Splice sensors for cancer drug discovery - SUMMARY:
RNA splicing plays a central role in the generation of proteome diversity and in gene regulation. Splicing impacts
vital cellular processes, such as cell-fate and differentiation, acquisition of tissue-identity, and organ
development. Thus, defects in splicing has been linked to many diseases, including spinal muscular atrophy,
Duchenne muscular dystrophy, Parkinson’s disease, and several types of cancer. RNA splicing is even more
relevant in cancer due to the higher incidence of mis-splicing events than in normal cells. Thus, it is not surprising
that aberrant splicing has been linked to important hallmarks of cancer such as proliferation, proliferation,
apoptosis evasion, metastasis, and angiogenesis, and in the development of cellular resistance against cancer
therapeutics. Despite the significance of splicing in cancer and other diseases, drug discovery efforts targeting
them are far and few. A critical bottleneck for such efforts is the lack of robust high-throughput assay tools to
monitor endogenous spliced RNA in the cell. Even though there are excellent tools such as RT-qPCR and RNA-
seq to study RNA splicing, they are not readily adaptable for high-throughput screening (HTS) due to their
complex and time-consuming methodology. While splice-mini-gene method offers the advantage of higher-
throughput, it lacks in the ability to monitor the endogenous target RNA due its artificial design. Thus, there is an
unmet need for simple and robust HTS-ready assay tools to monitor RNA splicing. Addressing this need, we
proposed the development of an easy-to-use, HTS-ready splice sensor platform that can specifically detect a
spliced RNA isoform of interest. In the Phase I, we used pyruvate kinase isoforms M1 (PKM1) and M2 (PKM2)

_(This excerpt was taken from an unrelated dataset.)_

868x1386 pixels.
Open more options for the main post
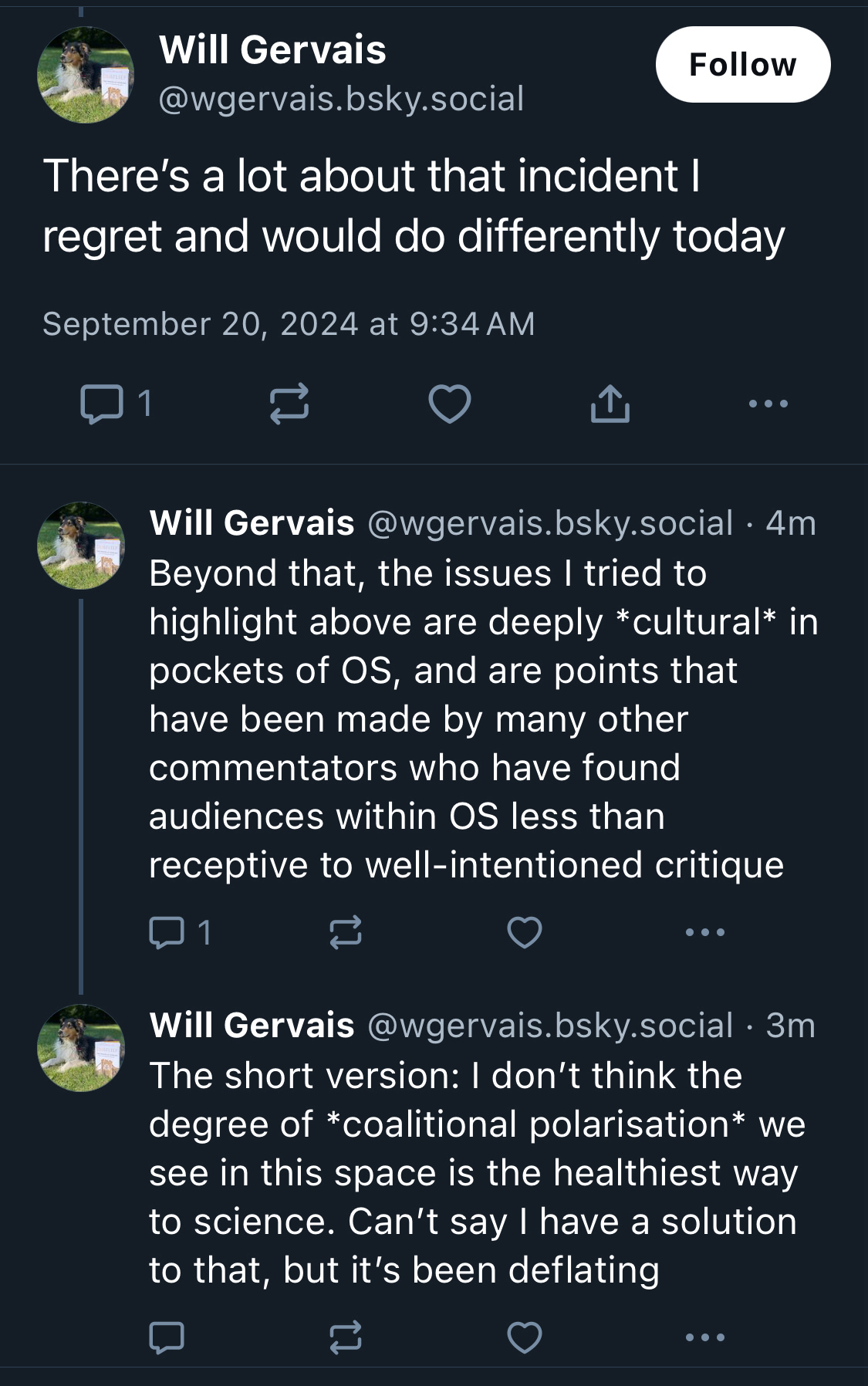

as model targets and developed prototype sensors that emit fluorescence signal when they bind to their
respective target RNA isoforms. PKM isoform switching is one of the ways cancer cells reprogram their glycolytic
pathways to meet cellular demands of energy and biosynthetic intermediates for growth and proliferation. With
the goals of commercializing the splice sensor platform for drug discovery, in the Phase II, we will perform a pilot
HTS for chemical modulators of PKM splicing and validate the splice sensor as a HTS-ready platform. To
demonstrate the versatility of the assay platform to target any RNA isoform of interest, we will port the modular
splice sensor platform to detect two new RNA isoforms linked to cancer. To operationalize the splice sensor
development process in the Aim 3, we will streamline standard operating procedures and create benchmarks for
the development, production, and kitting of the splice sensor assay. Lastly, we will create a next-generation
splice sensor-origami (SSO) system that will comprise of a Spinach reader and a user-customizable companion
probe set to target any spliced RNA isoform of interest. The SSO will rely on toe-hold mediated strand
displacement to achieve specificity and activation of Spinach fluorescence. Thus, at the end of Phase II, we will
commercialize the splice sensors developed as assay kits for direct sales and work with biopharma companies
to create custom splice sensors for internal drug discovery needs.